Well for a game, I think you have already achieved your goal. I only did 2 CG (game-type) images, but they both compressed very well (over 75%). Also you reported a test image with excellent compression (around 65% as I recall). I mean sure, you might want to tweak the bit allocation for your different codes, and this would improve things for CG-images (who knows how much until you try). But the whole principle is just not adequate for highly dithered (real-life) images. This is mainly due to the random narture of the dithering algorithms... this destroys "easy" compressibility.
So unless you have a game with lots of real-life photos, then you are done (aside from tweaking, if you care to do so).

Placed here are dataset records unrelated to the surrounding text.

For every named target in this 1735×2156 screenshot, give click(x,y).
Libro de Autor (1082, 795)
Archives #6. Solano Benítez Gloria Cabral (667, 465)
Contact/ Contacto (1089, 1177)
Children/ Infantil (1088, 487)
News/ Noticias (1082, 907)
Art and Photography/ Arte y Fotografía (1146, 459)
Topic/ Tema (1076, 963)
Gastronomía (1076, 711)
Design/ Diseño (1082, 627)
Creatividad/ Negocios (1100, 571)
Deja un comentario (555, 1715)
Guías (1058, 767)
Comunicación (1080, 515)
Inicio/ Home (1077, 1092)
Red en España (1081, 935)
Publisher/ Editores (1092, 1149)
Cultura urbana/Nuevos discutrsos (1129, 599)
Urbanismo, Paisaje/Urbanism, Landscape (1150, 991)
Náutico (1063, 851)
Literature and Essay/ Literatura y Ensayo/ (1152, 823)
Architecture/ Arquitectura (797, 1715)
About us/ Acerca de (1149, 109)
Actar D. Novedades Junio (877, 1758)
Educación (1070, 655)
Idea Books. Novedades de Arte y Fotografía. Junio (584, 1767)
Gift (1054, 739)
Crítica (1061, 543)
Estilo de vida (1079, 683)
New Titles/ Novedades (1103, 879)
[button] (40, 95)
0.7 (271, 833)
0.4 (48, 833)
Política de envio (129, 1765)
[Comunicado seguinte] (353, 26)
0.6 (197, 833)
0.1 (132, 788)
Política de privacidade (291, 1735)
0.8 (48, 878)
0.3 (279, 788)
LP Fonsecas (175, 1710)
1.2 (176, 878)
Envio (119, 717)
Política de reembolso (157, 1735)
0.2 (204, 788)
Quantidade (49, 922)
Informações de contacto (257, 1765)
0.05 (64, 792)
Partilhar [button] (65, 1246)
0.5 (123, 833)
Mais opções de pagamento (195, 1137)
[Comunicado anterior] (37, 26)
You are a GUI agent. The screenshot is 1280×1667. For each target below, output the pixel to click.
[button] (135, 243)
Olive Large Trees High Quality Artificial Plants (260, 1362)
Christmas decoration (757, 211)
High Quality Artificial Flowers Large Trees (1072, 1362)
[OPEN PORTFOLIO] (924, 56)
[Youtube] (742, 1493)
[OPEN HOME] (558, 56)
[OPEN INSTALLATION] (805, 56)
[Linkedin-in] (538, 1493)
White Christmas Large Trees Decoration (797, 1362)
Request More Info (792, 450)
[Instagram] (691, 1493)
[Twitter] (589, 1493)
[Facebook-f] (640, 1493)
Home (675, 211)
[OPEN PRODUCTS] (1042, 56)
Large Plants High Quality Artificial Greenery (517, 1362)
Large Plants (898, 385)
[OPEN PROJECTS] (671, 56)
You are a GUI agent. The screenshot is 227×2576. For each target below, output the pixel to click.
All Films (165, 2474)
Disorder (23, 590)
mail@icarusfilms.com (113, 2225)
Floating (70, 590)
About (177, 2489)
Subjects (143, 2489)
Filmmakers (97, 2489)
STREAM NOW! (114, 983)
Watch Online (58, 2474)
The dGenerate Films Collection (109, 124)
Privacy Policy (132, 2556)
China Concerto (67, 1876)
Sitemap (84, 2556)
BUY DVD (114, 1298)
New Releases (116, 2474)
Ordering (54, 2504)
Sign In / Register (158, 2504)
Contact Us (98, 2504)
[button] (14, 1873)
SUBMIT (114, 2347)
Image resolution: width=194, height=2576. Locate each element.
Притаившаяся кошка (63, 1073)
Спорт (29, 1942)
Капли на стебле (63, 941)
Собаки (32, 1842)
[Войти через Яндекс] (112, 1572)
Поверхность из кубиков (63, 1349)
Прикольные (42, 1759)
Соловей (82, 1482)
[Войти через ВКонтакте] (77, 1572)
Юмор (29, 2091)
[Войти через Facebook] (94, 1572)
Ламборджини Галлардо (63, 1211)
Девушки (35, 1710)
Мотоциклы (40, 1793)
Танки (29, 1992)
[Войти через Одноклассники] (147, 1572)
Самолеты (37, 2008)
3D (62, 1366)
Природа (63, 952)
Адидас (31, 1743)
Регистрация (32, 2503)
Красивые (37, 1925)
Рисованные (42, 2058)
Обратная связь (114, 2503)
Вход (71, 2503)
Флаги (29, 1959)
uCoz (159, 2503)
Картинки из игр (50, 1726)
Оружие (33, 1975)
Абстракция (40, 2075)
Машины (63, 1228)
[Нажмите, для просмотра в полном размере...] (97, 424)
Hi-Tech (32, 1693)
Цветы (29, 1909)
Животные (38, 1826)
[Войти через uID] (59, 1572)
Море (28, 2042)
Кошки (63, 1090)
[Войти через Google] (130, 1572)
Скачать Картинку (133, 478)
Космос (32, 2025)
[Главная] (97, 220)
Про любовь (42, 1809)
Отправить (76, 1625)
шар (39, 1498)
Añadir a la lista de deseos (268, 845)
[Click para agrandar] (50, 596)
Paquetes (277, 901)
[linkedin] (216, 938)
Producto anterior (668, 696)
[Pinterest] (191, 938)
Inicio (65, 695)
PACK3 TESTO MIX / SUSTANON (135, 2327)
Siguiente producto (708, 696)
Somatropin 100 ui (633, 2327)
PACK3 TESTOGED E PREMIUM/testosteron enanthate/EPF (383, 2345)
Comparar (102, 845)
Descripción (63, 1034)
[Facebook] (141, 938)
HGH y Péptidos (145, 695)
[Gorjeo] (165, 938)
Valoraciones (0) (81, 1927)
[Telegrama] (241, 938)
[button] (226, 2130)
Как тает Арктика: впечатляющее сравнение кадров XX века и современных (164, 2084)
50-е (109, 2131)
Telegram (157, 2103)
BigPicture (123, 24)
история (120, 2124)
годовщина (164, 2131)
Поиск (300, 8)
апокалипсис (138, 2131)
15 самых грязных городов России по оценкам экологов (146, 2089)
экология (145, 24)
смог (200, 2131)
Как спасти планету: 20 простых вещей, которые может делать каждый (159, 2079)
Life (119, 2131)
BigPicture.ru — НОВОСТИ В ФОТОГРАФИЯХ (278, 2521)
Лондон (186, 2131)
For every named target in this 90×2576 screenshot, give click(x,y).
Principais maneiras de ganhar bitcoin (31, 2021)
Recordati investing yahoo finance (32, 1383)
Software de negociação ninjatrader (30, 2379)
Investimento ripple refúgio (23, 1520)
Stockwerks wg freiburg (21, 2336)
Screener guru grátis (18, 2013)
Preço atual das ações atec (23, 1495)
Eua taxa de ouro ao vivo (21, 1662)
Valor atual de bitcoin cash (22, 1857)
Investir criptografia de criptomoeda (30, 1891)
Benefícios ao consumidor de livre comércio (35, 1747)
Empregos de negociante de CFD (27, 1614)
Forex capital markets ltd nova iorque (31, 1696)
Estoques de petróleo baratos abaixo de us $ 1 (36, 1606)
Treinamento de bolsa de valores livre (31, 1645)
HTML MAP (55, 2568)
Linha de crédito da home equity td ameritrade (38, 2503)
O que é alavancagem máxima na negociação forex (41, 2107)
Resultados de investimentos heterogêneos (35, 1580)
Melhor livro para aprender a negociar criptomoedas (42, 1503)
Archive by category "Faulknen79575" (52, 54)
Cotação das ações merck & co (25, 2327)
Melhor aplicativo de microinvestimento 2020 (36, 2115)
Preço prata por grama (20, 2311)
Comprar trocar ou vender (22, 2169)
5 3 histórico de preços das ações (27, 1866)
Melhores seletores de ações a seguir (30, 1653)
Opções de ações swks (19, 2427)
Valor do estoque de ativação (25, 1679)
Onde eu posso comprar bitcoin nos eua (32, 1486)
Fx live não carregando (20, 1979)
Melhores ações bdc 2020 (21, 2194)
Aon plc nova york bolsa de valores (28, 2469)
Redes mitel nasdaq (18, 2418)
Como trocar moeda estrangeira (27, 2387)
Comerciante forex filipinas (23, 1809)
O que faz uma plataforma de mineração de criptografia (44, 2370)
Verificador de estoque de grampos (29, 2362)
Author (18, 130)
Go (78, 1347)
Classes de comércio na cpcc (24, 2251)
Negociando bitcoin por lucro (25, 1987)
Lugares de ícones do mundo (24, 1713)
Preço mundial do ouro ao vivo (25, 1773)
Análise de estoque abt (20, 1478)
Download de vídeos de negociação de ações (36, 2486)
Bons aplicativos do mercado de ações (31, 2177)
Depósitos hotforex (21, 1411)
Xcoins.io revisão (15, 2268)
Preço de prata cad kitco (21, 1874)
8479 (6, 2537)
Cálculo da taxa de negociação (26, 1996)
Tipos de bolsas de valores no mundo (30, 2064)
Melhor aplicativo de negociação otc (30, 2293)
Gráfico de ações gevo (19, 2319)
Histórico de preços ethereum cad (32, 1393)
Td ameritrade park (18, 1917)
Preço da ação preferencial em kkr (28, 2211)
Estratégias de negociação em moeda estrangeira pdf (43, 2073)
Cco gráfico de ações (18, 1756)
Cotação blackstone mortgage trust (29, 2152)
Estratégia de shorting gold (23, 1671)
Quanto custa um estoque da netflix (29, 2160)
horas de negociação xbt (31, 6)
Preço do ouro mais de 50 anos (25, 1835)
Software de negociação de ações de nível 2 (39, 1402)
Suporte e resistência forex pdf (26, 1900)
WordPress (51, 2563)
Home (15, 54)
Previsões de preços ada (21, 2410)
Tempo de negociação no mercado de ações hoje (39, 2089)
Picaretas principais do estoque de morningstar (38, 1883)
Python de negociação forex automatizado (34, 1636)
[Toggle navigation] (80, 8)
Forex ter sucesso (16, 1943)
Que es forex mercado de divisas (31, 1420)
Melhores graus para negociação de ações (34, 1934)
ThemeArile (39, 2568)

If you do want real-life (highly dithered) photos, and you want fast decompression, then you'll need to use lossy encoding. Two ways to do this are
1. what I call "linear" / "bitmap" approximation
2. vector quantization
#2 has been written about in many technical articales. It is the main reason I made ImageWork... to develop VQ routines beginning with single images (a much simpler environment then my full-blown video encoder). In no particular order, here are some of my bookmarks...
A. "
Seafloor Image Compression with Large Tilesize Vector Quantization" (PDF, lots of math, abstract in general, but nice photos)
B. "
Vector Quantization" (a "just the facts" web page, lots of math symbols, some diagrams, no real code))
C. "
Qcc Pack" (this a Source Forge project, so it has a lot of working C code... I wish I knew about this BEFORE starting my ImageWork)
D. "
VECTOR QUANTIZATION" (a web page somewhere between the last two... more in depth than B but less real code then C [only psudo code])
E. "
Algorithms in cluster analysis" (short web page with several links)
F. "
The Enhanced LBG algorithm" (PDF, lots of math, abstract in general, but nice photos)
Sorry about link F. That is one of my favorites (working with it now to improve VQ in my ImageWork so I can use it for video). Most annoyingly, I can not find a direct link to the article. It seems everything on Google takes you to a site that wants you to sign up and/or pay money to download the file. Well it is a university paper, so I'm pretty sure it is public domain, and the PDF that I have (did not pay for it or sign-up for anything) does not have any copyright notice. So it would probably be safe to upload if anybody really wants it.
Well #2 can be quite complex as you might gather from the university papers or peeking at the C code for hours
#1 is not very-well written about because it is something I just made up for my original video encoder. Some sort of cross between VQ and MPEG. Basically it searches for common ("visually almost the same") byte sequences near each byte sequence. Because it doesn't search very far, it is kind of like MPEG motion vectors... and because it searches for a byte sequence it is like a block used in VQ. However the search is more broad than MPEG and not fixed in size like VQ.
In comparison, #1 only works (well) for true bitmap images. My original/old video encoder also tried using it for text-mode, which gave very questionable results... which is why I have been working to develop #2 (VQ). VQ works for either real bitmap images, or custom-font-text-mode (emulated bitmap) images... however VQ is "best" with text mode which works quite well for VIC-II Multi-Color Text, but sucks for VDC text mode (so you probably don't care)... but VQ also works with real bitmap images (so you may be interested). However for real bitmap mode, you do need to "translate" the fake characters (VQ codes) into real bitmap raster segments. It slows things down a bit, but should be okay for a game... I mean it works about 7 frames per second in video (an estimation based on no audio... someday I'll re-allow silent videos, but at the moment audio is required which reduces max frame rate).
Oh yeah, my time estimations are based on VIC-II because I *still* don't have working VDC video, but the VDC can run the CPU at full 2MHz, while VIC-II is crippled by 1MHz CPU *and* bad lines. In other words, there is naturally a bottle-neck with moving data into the VDC, but the CPU can run much faster so I think overall the frame rates will be similar.
To avoid boring everyone, I'll shut up now, but I can elaborate on any of that upon request.